[Extracted data entries]
......

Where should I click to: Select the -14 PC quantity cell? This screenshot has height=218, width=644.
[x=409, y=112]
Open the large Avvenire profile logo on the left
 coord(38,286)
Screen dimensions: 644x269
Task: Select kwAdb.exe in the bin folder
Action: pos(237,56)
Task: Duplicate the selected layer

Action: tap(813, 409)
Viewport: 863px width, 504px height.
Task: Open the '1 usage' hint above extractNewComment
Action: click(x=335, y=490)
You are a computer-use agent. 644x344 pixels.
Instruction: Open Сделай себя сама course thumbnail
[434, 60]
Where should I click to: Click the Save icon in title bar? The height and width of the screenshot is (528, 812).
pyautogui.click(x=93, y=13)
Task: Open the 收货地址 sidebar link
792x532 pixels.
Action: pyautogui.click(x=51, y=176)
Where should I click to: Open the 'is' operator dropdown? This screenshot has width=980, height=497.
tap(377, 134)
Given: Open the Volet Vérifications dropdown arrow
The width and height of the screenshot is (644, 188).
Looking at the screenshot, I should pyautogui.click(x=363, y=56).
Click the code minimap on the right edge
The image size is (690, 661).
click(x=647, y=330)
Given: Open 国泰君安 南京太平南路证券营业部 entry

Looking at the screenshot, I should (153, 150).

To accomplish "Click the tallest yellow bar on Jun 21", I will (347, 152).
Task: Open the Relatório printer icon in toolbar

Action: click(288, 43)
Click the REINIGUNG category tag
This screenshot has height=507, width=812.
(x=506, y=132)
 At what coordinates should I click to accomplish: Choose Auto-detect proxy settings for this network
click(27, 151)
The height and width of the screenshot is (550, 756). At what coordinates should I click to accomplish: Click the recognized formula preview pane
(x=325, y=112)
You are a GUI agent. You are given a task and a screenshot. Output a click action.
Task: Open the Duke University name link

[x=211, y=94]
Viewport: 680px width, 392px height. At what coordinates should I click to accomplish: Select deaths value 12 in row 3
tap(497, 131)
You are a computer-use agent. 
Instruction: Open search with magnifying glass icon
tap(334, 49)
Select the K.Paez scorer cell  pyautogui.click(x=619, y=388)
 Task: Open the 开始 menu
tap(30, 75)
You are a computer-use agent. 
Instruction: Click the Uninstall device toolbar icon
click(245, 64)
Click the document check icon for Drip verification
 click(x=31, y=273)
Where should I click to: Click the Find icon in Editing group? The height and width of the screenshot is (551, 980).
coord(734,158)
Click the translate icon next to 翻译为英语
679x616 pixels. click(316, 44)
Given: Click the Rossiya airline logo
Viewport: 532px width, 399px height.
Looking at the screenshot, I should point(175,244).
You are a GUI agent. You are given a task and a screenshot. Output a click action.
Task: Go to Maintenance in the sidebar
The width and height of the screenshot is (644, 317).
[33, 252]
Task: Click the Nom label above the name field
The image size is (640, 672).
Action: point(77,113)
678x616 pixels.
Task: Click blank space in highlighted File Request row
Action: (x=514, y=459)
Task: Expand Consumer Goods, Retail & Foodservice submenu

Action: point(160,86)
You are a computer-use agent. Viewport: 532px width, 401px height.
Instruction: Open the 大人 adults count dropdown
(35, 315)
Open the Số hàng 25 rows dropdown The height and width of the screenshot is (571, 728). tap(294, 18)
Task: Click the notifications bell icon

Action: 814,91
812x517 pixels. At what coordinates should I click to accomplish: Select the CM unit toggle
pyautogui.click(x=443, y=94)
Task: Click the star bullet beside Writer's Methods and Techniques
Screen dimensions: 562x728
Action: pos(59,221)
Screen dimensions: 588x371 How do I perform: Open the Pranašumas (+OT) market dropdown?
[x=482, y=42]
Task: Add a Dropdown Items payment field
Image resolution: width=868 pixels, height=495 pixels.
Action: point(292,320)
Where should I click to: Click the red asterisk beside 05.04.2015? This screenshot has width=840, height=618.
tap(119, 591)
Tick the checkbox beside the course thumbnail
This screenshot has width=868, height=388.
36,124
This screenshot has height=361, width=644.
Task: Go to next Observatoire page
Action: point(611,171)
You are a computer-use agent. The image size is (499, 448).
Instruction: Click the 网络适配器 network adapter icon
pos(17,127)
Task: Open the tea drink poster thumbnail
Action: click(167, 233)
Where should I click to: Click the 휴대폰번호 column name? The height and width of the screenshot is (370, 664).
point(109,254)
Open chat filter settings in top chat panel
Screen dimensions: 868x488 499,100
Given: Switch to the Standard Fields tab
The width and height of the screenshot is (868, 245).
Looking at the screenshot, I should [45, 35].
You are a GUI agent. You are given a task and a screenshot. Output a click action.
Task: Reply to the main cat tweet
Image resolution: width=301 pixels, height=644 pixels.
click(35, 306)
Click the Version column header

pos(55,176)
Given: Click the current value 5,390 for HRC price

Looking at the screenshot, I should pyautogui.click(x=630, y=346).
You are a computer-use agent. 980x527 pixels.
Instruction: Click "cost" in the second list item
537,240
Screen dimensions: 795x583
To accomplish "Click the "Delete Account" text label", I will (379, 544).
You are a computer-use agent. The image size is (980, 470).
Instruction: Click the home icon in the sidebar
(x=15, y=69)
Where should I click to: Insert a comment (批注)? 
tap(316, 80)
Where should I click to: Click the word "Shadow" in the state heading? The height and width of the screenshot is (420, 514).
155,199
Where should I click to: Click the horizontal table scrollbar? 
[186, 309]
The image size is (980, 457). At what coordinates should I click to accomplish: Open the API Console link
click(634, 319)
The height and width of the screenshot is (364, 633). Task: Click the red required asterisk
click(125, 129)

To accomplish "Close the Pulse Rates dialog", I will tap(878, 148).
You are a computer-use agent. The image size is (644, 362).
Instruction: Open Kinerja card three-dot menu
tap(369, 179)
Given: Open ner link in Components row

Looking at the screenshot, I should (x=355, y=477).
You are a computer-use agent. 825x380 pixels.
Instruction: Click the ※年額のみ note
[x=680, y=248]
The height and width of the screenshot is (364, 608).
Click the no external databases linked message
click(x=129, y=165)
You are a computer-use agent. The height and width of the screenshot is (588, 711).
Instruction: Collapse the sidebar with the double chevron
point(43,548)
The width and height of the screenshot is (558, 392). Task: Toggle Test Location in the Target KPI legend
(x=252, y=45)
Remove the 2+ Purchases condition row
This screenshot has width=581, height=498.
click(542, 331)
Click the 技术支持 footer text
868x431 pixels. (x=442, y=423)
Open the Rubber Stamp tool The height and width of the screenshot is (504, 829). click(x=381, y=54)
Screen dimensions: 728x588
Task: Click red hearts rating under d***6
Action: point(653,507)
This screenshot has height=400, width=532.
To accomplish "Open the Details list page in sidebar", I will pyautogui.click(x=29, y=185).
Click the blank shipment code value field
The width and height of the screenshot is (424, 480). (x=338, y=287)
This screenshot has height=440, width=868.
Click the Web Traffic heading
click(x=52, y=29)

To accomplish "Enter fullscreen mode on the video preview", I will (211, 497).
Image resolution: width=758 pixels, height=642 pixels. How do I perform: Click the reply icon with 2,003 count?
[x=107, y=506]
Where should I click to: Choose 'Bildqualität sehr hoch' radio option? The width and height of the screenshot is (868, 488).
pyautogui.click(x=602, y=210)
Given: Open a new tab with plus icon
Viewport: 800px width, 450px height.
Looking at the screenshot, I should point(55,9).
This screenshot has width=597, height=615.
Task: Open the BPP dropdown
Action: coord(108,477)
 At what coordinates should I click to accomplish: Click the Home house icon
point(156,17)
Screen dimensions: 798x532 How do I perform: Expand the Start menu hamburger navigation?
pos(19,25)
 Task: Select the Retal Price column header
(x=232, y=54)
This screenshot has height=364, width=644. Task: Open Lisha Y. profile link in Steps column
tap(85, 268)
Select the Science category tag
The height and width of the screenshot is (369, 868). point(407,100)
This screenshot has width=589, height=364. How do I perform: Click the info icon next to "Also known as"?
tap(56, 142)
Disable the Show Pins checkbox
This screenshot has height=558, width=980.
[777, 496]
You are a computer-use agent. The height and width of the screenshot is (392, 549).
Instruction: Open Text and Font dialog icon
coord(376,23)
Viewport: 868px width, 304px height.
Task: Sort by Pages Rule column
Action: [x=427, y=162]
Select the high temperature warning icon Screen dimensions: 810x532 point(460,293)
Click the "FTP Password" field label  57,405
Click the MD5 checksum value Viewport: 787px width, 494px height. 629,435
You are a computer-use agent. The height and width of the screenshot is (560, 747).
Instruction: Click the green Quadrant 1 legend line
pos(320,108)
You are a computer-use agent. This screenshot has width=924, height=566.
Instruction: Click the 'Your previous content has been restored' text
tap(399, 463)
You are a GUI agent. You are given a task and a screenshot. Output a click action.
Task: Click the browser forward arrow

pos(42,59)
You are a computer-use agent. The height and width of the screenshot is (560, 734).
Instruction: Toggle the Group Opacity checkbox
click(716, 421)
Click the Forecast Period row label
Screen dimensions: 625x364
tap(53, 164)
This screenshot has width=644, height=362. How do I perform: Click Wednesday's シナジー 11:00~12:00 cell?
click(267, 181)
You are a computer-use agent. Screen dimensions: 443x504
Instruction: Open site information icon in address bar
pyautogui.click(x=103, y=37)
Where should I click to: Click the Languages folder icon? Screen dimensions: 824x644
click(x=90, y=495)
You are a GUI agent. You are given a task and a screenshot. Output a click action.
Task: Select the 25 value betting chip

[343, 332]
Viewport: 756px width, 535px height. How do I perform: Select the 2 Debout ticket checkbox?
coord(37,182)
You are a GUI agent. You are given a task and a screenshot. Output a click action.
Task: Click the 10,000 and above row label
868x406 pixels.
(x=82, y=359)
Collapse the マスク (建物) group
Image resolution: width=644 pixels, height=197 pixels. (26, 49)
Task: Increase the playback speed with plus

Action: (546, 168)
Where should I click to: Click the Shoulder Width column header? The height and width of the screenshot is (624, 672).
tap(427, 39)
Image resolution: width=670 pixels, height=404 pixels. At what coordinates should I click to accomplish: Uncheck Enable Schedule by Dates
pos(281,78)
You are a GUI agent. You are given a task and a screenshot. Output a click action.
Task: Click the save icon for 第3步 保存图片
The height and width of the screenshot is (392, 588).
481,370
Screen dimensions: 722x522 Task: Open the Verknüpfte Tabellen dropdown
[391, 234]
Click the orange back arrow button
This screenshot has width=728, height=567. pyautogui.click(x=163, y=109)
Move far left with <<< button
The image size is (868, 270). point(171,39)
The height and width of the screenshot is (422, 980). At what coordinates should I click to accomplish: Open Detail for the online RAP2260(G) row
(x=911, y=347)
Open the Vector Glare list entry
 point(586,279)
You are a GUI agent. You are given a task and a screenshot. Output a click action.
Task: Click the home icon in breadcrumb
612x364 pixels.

......

Task:
From the records above, pick out and copy each line holding the word "will".

Answer below:
To accomplish "Click the tallest yellow bar on Jun 21", I will (347, 152).
To accomplish "Click the "Delete Account" text label", I will (379, 544).
To accomplish "Close the Pulse Rates dialog", I will tap(878, 148).
To accomplish "Open the Details list page in sidebar", I will pyautogui.click(x=29, y=185).
To accomplish "Enter fullscreen mode on the video preview", I will (211, 497).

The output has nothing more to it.